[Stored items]
=== Begin Enclosure ===
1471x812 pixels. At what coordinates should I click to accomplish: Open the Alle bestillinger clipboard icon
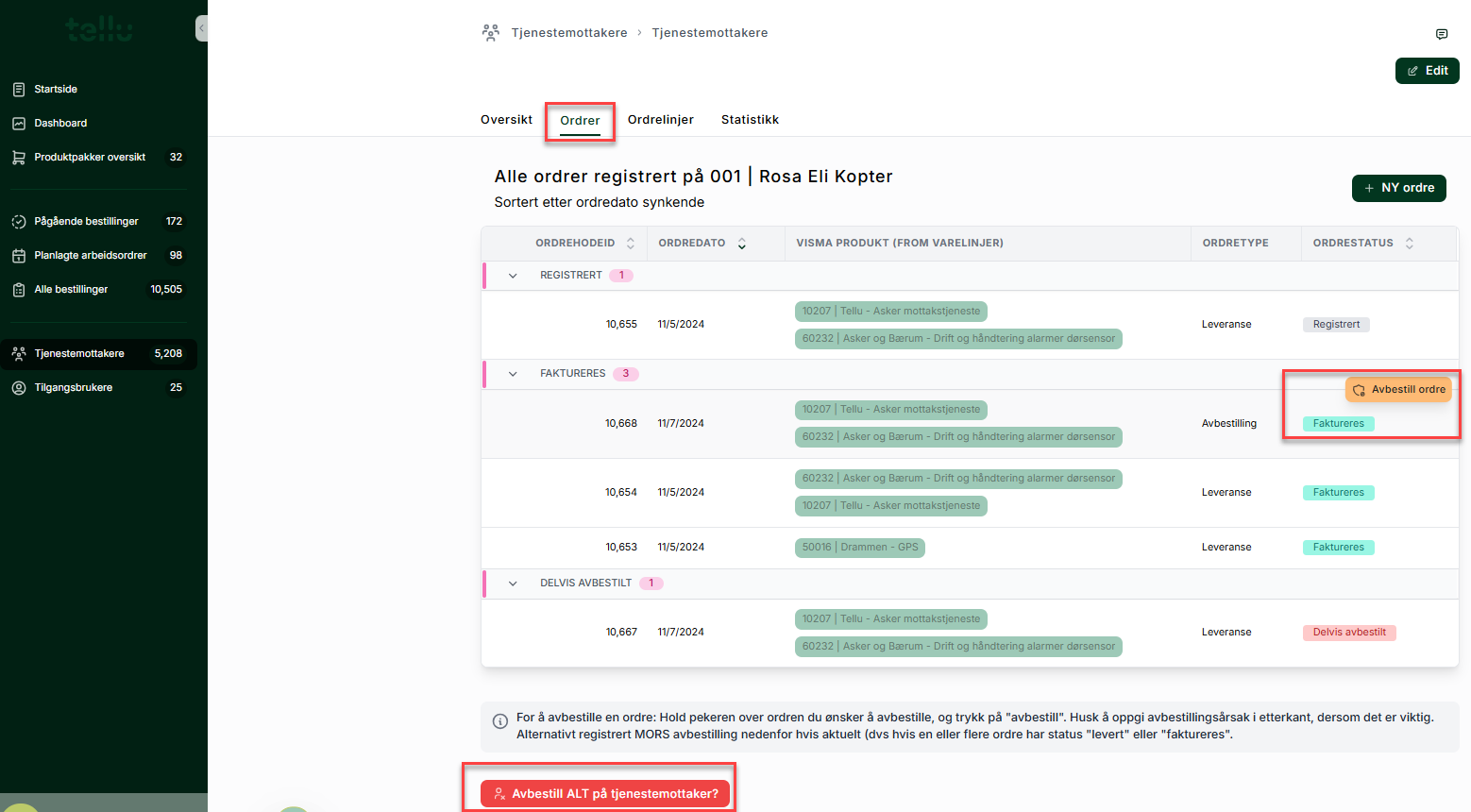coord(19,290)
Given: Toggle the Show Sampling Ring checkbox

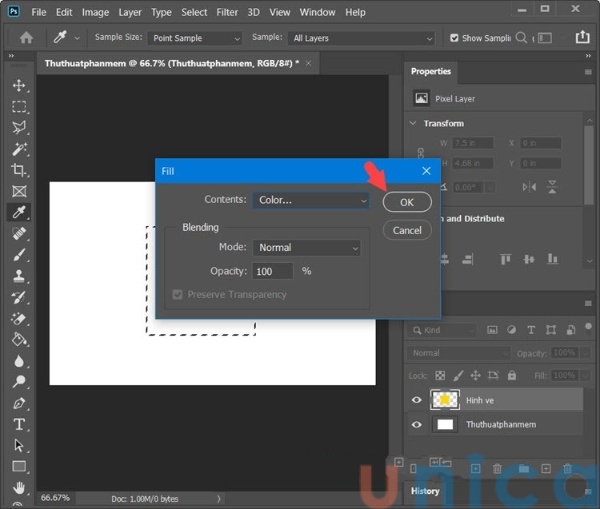Looking at the screenshot, I should coord(454,38).
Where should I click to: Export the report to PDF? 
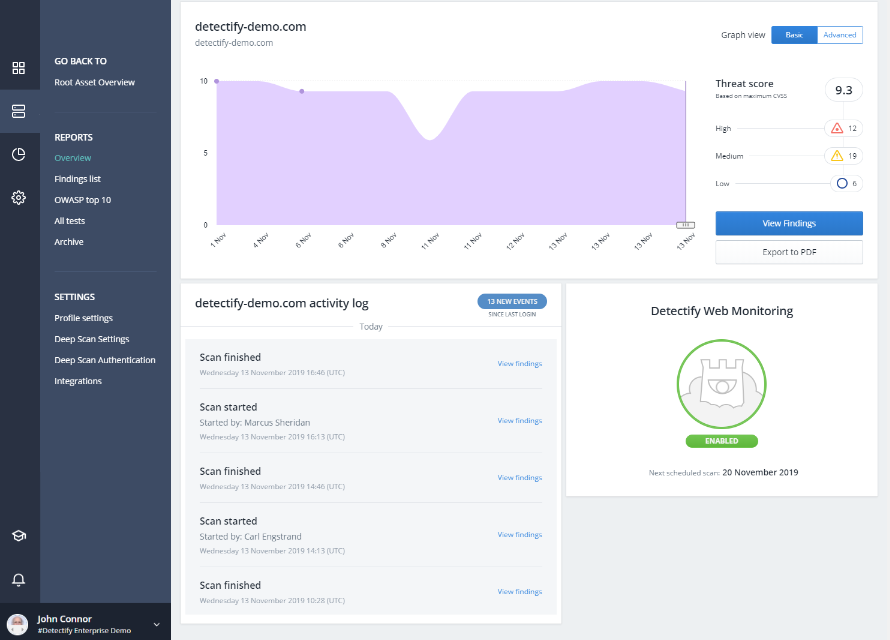(788, 252)
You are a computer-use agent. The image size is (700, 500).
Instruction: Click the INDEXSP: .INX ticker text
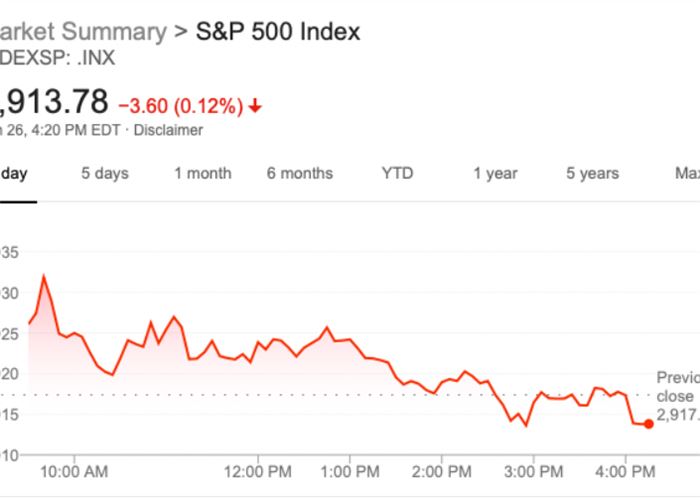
=== End Enclosure ===
# Task instructions
The task requires that every line above be transcribed exactly, without the images.

# Written reply
1471x812 pixels. At what coordinates should I click to accomplish: Open the Alle bestillinger clipboard icon
coord(19,290)
Given: Toggle the Show Sampling Ring checkbox

Looking at the screenshot, I should coord(454,38).
Where should I click to: Export the report to PDF? 
(788, 252)
You are a computer-use agent. The image size is (700, 500).
Instruction: Click the INDEXSP: .INX ticker text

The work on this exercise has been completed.